What's the point of all of this?  I honestly don't know, but we have to find a way to get those with their fingers in their ears and eyes closed to open up and see this reality.  Children are dying....everyday...and the ones that survive are left with long term side effects.  The pictures of cute bald kids smiling with a stuffed animal and a balloon isn't a reality.  If anything they do a disservice to how brutal these treatments are.  The Aflac Cancer Center is an inspiring place with an amazing staff and the strongest people you will ever meet, but it's also a depressing place.  You watch young children with the life sucked out of them, parents walking around like zombies...and it's always full (there are about 50 rooms between the BMT and hematology/oncology wings).  It's a place where hope and optimism can turn into anger, pain and despair.  We have tried to share the good and bad of our journey so far, but we have so far to go to bring the reality of this struggle to the mainstream where it needs to be.
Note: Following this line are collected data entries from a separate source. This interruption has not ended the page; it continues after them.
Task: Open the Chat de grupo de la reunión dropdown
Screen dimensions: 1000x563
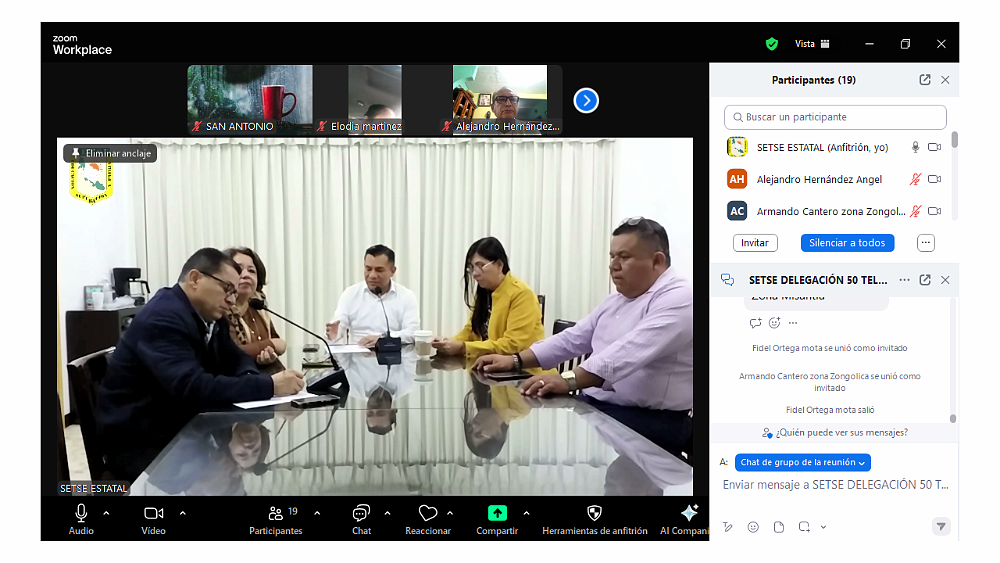Action: point(803,462)
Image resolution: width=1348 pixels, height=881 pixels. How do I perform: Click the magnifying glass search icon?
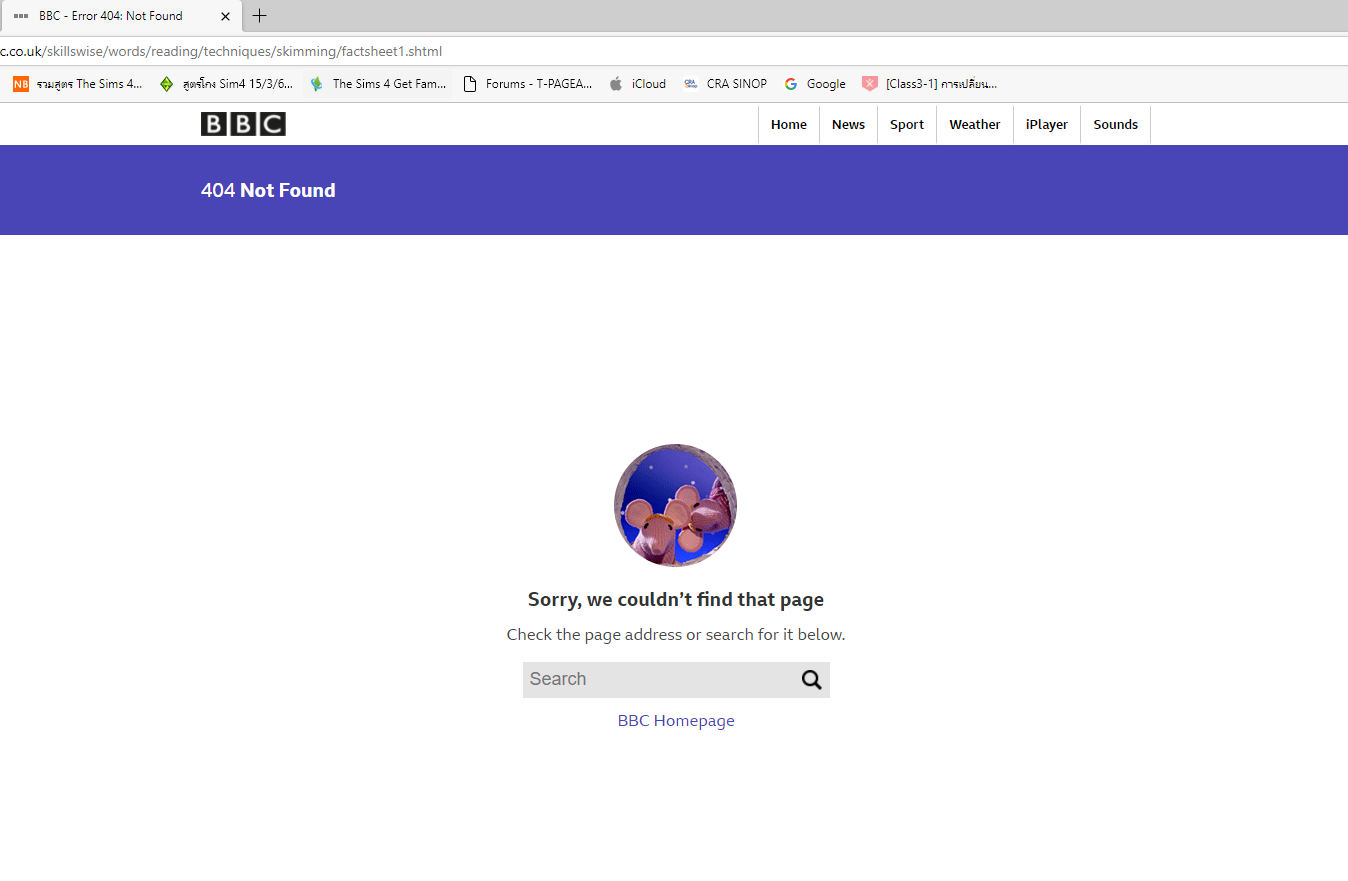811,680
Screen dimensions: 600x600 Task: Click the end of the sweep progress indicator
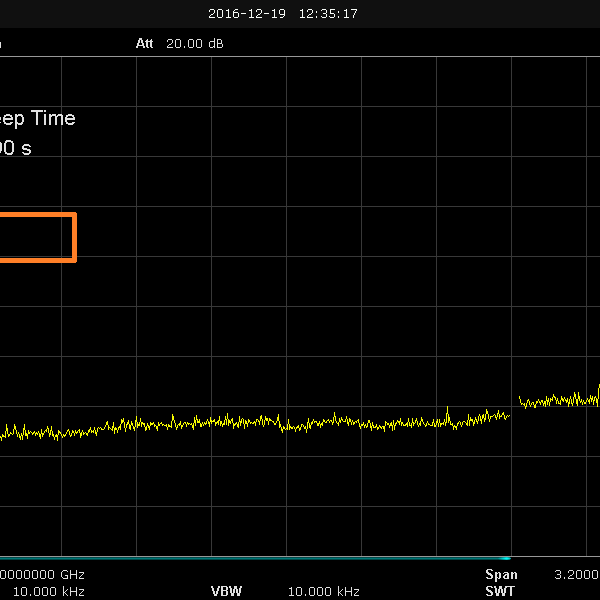[x=509, y=558]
No it's not your child...and it's really disturbing to imagine it being your child....but

It's wasn't our child either....

Tuesday, July 2, 2013

If the boot fits...

Jake had an appointment to see his surgeon this morning to get a new boot for his leg. He has x-rays to make sure that the screws and plates are still intact, and everything looks "as expected". There hasn't been much healing yet and I guess there won't be much until he finishes chemo.  Unfortunately, the chemo stunts the rate of healing.   
He didn't have to get a new boot, but they did make some adjustments to his to try to make it more comfortable for him. Jake still wanted to take it off on the ride home so I guess it's just going to be something we struggle with until he can walk (sometime in November).
Jake is feeling pretty well today and we are thankful for that. Please keep praying for our baby...we know it's helping.


Last night, there was a fundraiser for us at Classic Bowl in Rome, GA.  Jake's counts were high enough for us to be able to attend and we had a blast.  Great family and friends were there to support Jake in his fight, as well as to bowl!  Here is a link to the blog that the photographer posted last night. 
http://aprilingramphotography.blogspot.com/2013/07/a-benefit-for-jakejakes-fight-against.html

Didn't she do an awesome job?  In spite of all the bad we are still making good memories to last a lifetime.  Take that cancer!